More exposed Earth ie melted snow and glaciers. Warmer air that can hold more water vapor, a very strong GHG. Methane from melting permafrost, another potent GHG. What I believe we are witnessing is a tip over point, the balance has been lost and we are in for a period of climatic chaos as the Earth readjusts to the new composition of the atmosphere.
So your position is if we have screwed up, it is to late to do anything anyway so why bother. What an unassailable position.Andre said:Fourth but suppose that it does, (it doesn't but suppose) what would be the better way to fight it? The maximum time you buy with gigantic reduction is a few years. For that you have to return to the stone age and be unable to mitigate climate effects that have been postponed for a few years (the Lomborg scenario).
If everyone felt this way then nothing would ever change. My kids use this type of argument when I tell them to clean their rooms. "But Dad, it will just get dirty again." Of course they are right, but they still have to clean it up.
This is your opinion and I respectfully disagree.Andre said:Now where does Al Gore come in? If he is wrong, (which he is) then it's only demagogy, if he is right it's not leading to anything for the better.
All of these issues were part of the OP. I simply pointed out the lack of credibility or erroneous misrepresentations of the links.Andre said:That's what this thread is supposed to be all about and not about:
-Calling hard data misrepresentation and shooting the messengers
-The whereabouts of CFK's, ozone layers chemophobes and misanthropes, no matter how interesting, it won't change anything about climate.
-Poor polar bears, which are thriving more than anytime in the last few decades.
Therefore, with the deluge of those http://www.nizkor.org/features/fallacies/red-herring.html this discussion is leading nowhere.
CFC's are greenhouse gases, so I would think them relevant to climate change.
Polar bears are not thriving more than at anytime in the last few decades.

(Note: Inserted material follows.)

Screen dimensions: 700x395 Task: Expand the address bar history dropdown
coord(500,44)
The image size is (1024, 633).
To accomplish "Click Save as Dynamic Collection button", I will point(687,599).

That may have been true ten years ago, but is not the case this year. And the reason they were thriving 12 years ago is because of the Oslo agreement:
http://www.polarbearsinternational.org/bear-facts/The International Agreement on the Conservation of Polar Bears was signed in Oslo, November 15, 1973 by the five nations with polar bear populations (Canada, Denmark which governed Greenland at that time, Norway, the U.S., and the former U.S.S.R.).
Polar bears are not thriving today. The impact of AGW on the environment is quite relevant to the thread. If GW did not impact the worlds ecosystems, it would not be as great an issue as it is today.
So where does this leave us?
Do we discuss the science behind the movie which is not the major point of the movie. Do we discuss the purpose of the movie, which is to educate people about the dangers of global warming?
Or are we simply going to declare that nothing is wrong, but if there is something wrong there is nothing to be done about it and end the thread?
I have found that my understanding of climate change has greatly increased since I began reading the Earth Forum and would like to continue the discussion.